News & Commentary

July 14, 2019

On Friday, July 12, Labor Secretary R. Alexander Acosta announced his resignation as Democrats and Republicans alike questioned his handling of a sex crimes case involving financier Jeffrey Epstein when Acosta was a federal prosecutor in Florida. Even before last week, when federal prosecutors in New York charged Epstein with new sex trafficking crimes, Acosta’s tenure in the White House had been rocky. Both business lobbyists and some White House officials, including Mick Mulvaney, the acting White House chief of staff, and Joe Grogan, the director of the Domestic Policy Council, viewed Acosta’s pace of deregulation as too cautious. Acosta’s resignation will take effect on July 19, when his current deputy, Patrick Pizzella, will become acting secretary of labor. Pizzella is seen by associates on Capitol Hill as a harder-charging advocate for industry interests, more inclined than Acosta to rapidly reverse Obama-era policies that favored certain workers and unions.

Also on Friday, Bloomberg reported that the NLRB has overturned precedent without giving prior notice or an opportunity for public input at least 10 times during the Trump administration. The first five of those reversals came in December 2017; in 2019, the NLRB has overturned precedents on its own initiative and without inviting briefing five times so far. Those decisions set more employer-friendly rules for determining the legality of workplace regulations, the appropriateness of smaller bargaining units, whether workers are employees or independent contractors, and whether union organizers can access parts of company property. The latest reversal, in Johnson Controls, decided on July 3, overruled the existing framework for determining a union’s representative status when employees provide their employer with evidence that 50 percent of the bargaining unit no longer wishes to be represented by the union. The NLRB has invited briefing in only four cases since 2017. The Obama board, by contrast, called for public briefing a dozen times between 2014 and 2016 alone. “It’s a norm to allow the public to weigh in for a reason,” said Sharon Block, a former Democratic NLRB member and a senior contributor to this blog. “It’s a really important part of the process. The current board certainly hasn’t provided a good reason for breaking with that norm.”

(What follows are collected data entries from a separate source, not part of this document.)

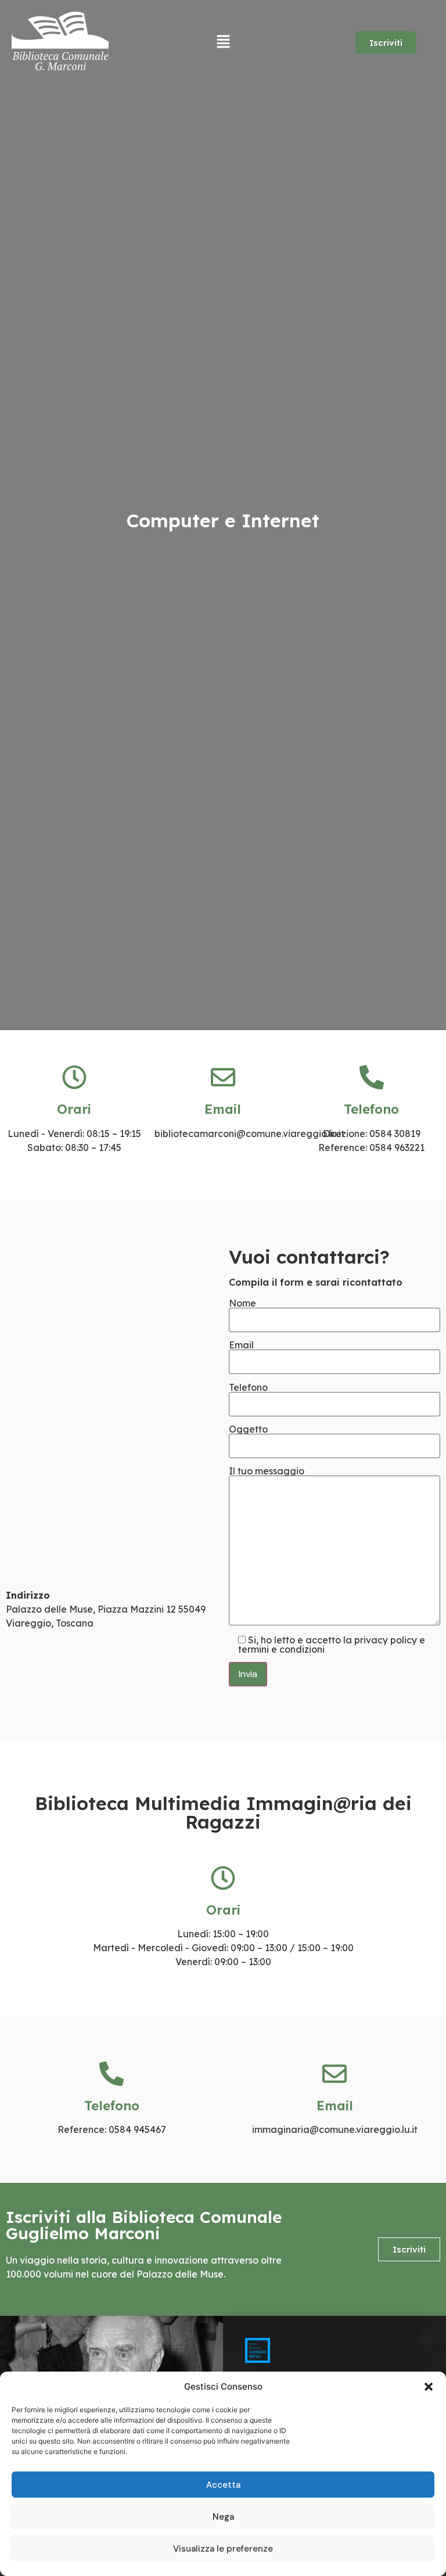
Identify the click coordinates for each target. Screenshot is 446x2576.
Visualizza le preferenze (223, 2549)
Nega (223, 2517)
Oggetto (248, 1429)
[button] (428, 2386)
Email (241, 1345)
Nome (242, 1303)
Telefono (248, 1388)
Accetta (223, 2485)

On Wednesday, July 10, the House passed H.R. 1044, the Fairness for High-Skilled Immigrants Act of 2019, by a vote of 365 to 65. The bill would eliminate current per-country caps for employment-based immigrants, which restrict the number of employment-based green cards that can be awarded to immigrants from any one country to seven percent of the total number issued per fiscal year. Under the proposed bill, employment-based green cards would be issued on a first-come, first-serve basis, regardless of nationality. The bill now moves to the Senate, where senators have reportedly reached an agreement on a version of a companion bill, S. 386, that would impose tighter restrictions on immigrant recruitment and create new reporting requirements for H-1B visa sponsors.

Also on Wednesday, New York Governor Andrew Cuomo signed two bills that are expected to shrink the pay gap between men and women in the state. New York had previously barred pay differences based on gender, but the new bills provide further protections. One will prohibit employers from asking prospective employees about their salary history, thereby depriving employers of a means of justifying lower pay for previously under-paid female workers. The other will expand existing law to require equal pay for “substantially similar work” performed by people of different classes, including gender, race, age, or sexual orientation. Women in New York are currently paid 88 cents for every dollar earned by men.